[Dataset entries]
───

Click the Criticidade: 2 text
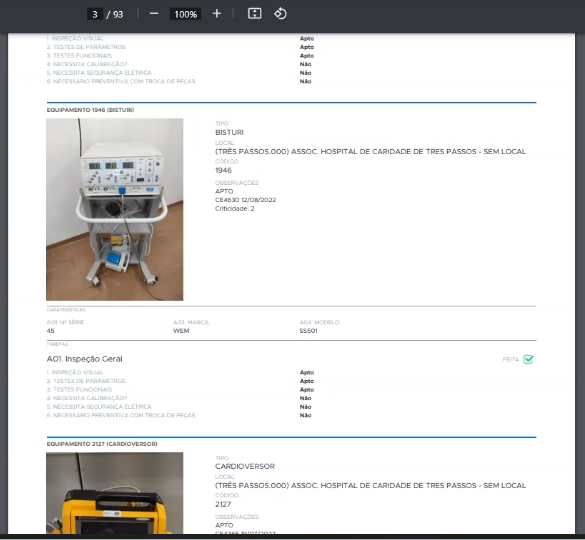point(234,209)
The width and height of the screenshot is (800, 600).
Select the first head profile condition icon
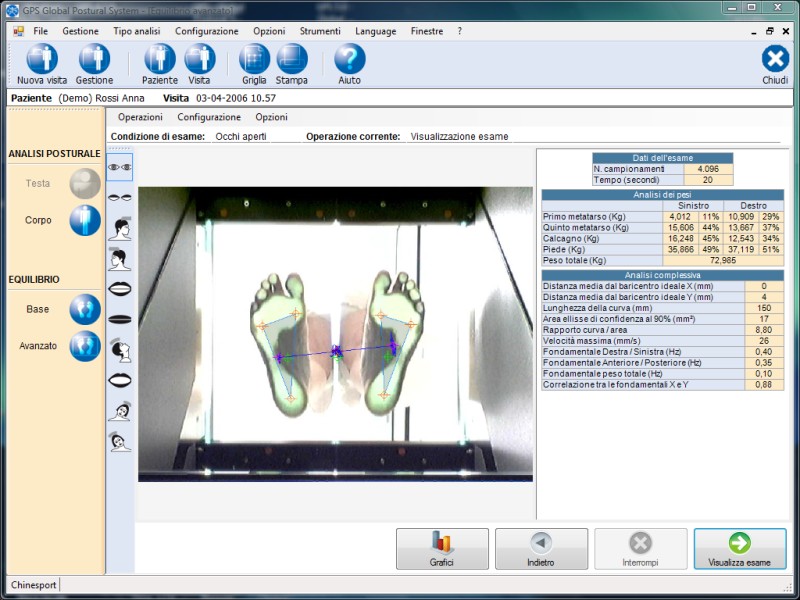(120, 228)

───

* **Exercise aim**:
Please reproduce the data above word for word, skipping all images.

* **Response area**:
Click the Criticidade: 2 text
point(234,209)
The width and height of the screenshot is (800, 600).
Select the first head profile condition icon
(120, 228)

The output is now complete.